(RECORDS FOR THE EXERCISE)
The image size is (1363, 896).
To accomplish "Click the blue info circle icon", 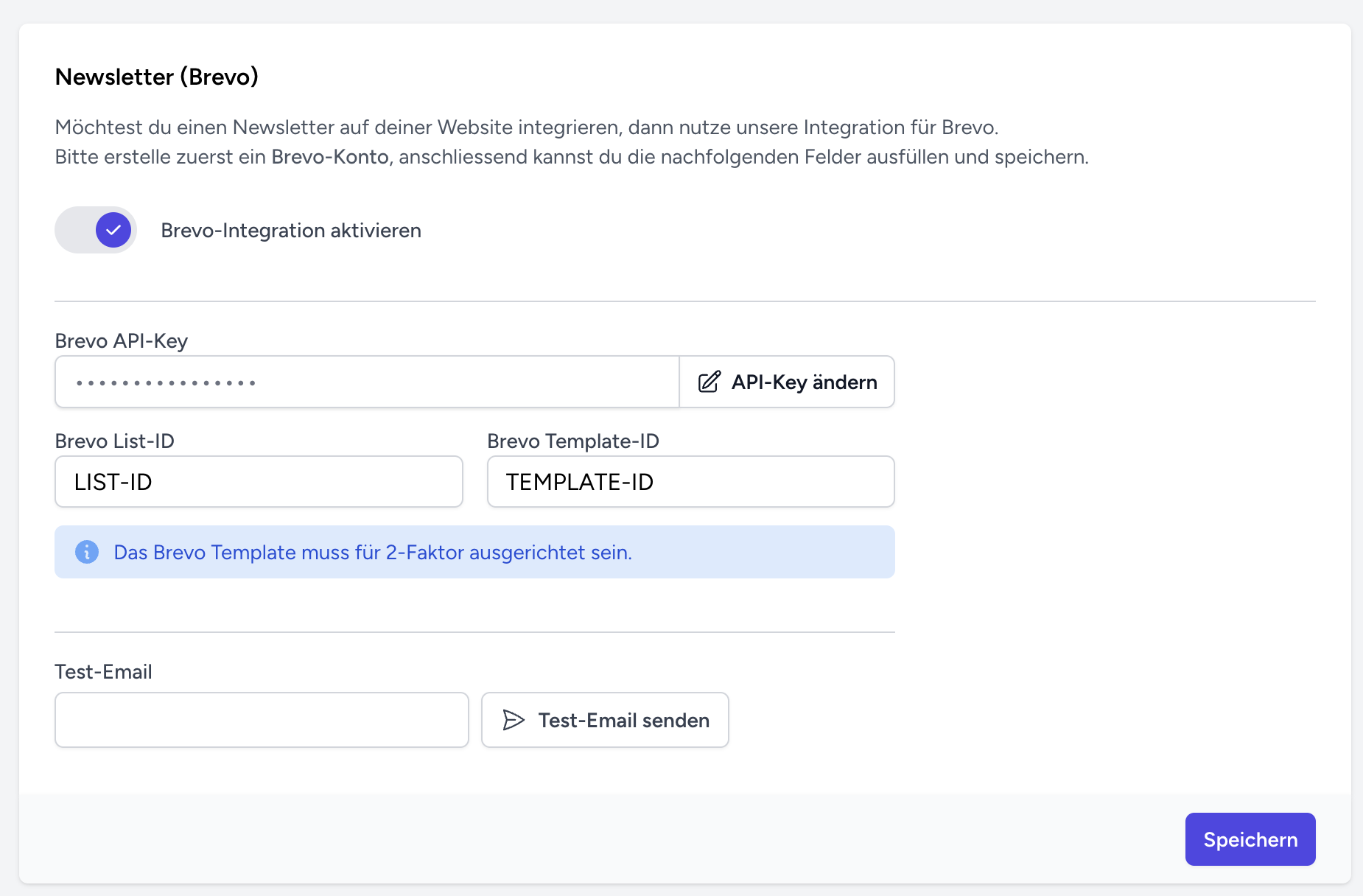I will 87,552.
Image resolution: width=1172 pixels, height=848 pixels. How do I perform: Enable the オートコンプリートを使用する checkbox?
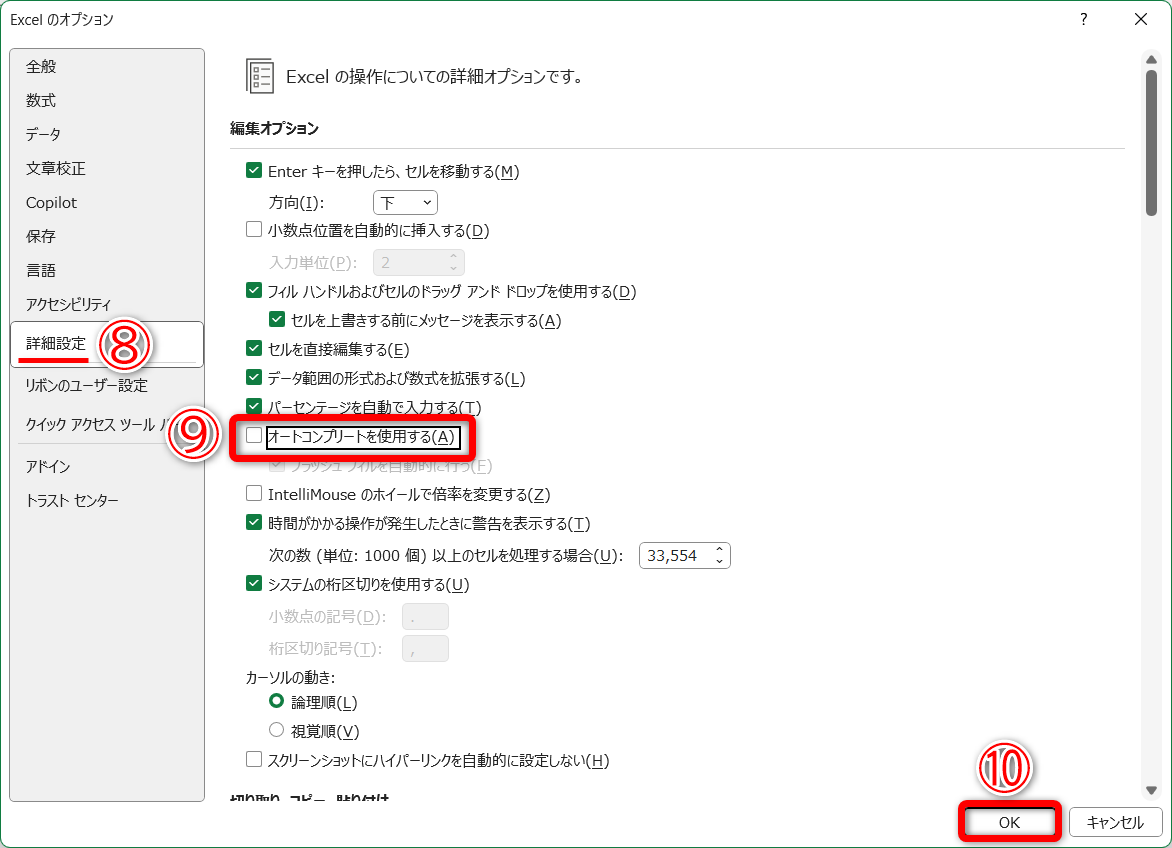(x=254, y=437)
(End RECORDS FOR THE EXERCISE)
(RECORDS FOR THE EXERCISE)
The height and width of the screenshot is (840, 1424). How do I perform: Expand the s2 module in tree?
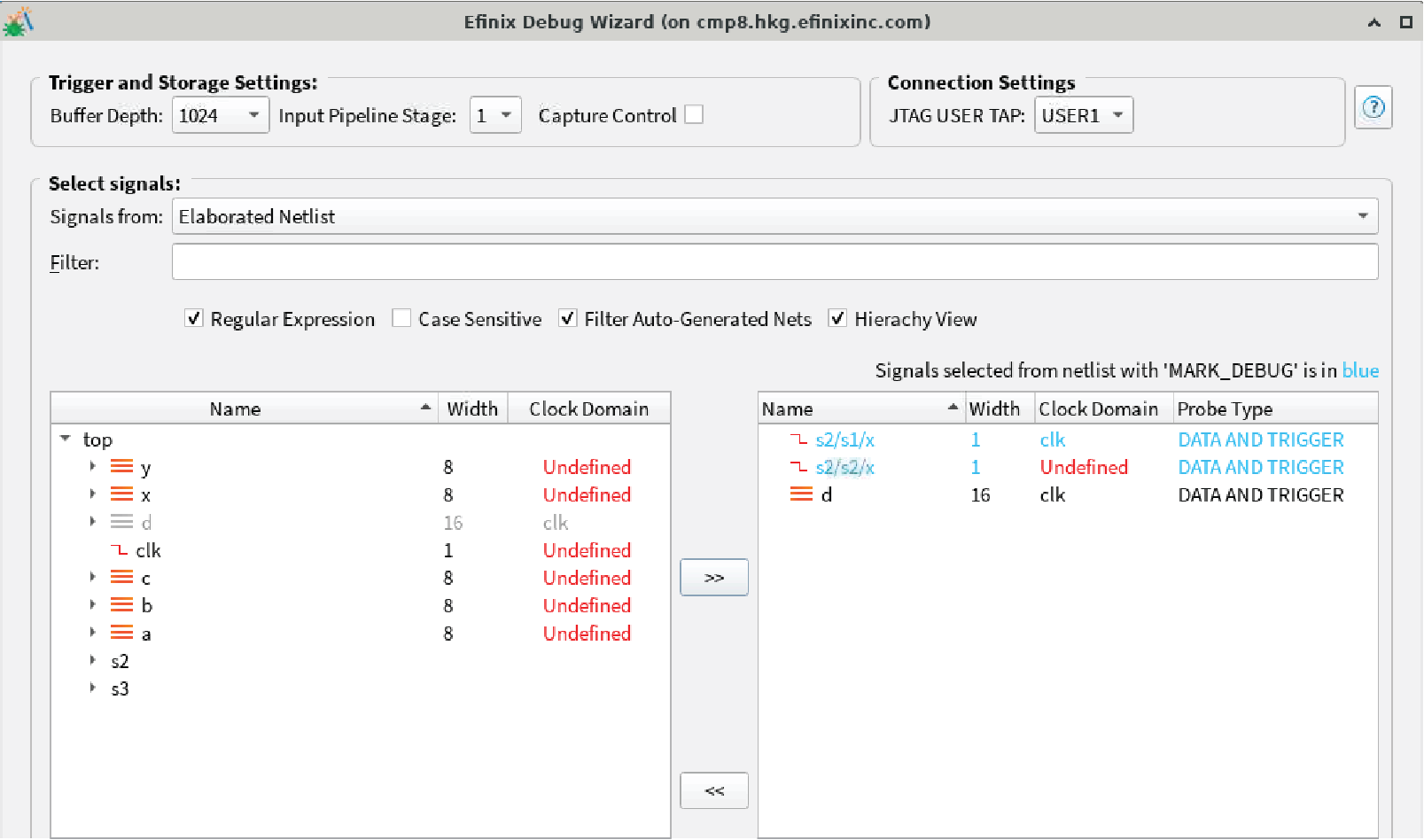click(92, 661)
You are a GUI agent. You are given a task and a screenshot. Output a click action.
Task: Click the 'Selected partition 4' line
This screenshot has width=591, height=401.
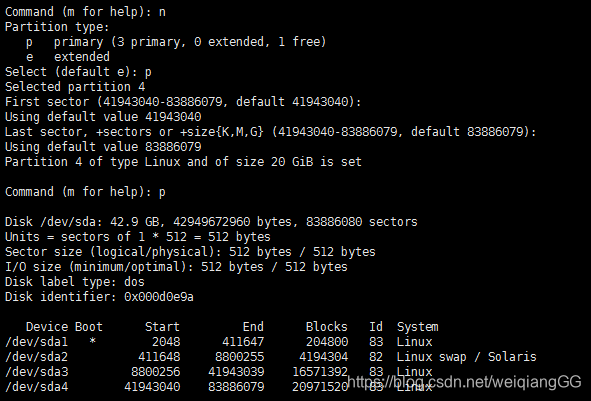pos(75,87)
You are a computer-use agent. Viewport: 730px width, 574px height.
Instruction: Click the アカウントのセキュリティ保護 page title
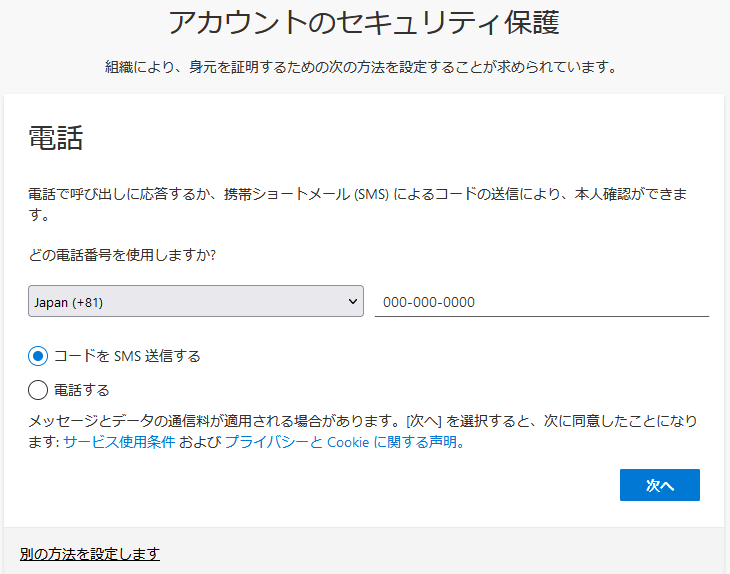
(End RECORDS FOR THE EXERCISE)
The answer must be the part of the records that opens with the line containing "This screenshot has width=591, height=401." and closes with the line containing "Instruction: Click the", reproduced exactly, with no pictures.

This screenshot has width=591, height=401.
pos(75,87)
You are a computer-use agent. Viewport: 730px width, 574px height.
Instruction: Click the アカウントのセキュリティ保護 page title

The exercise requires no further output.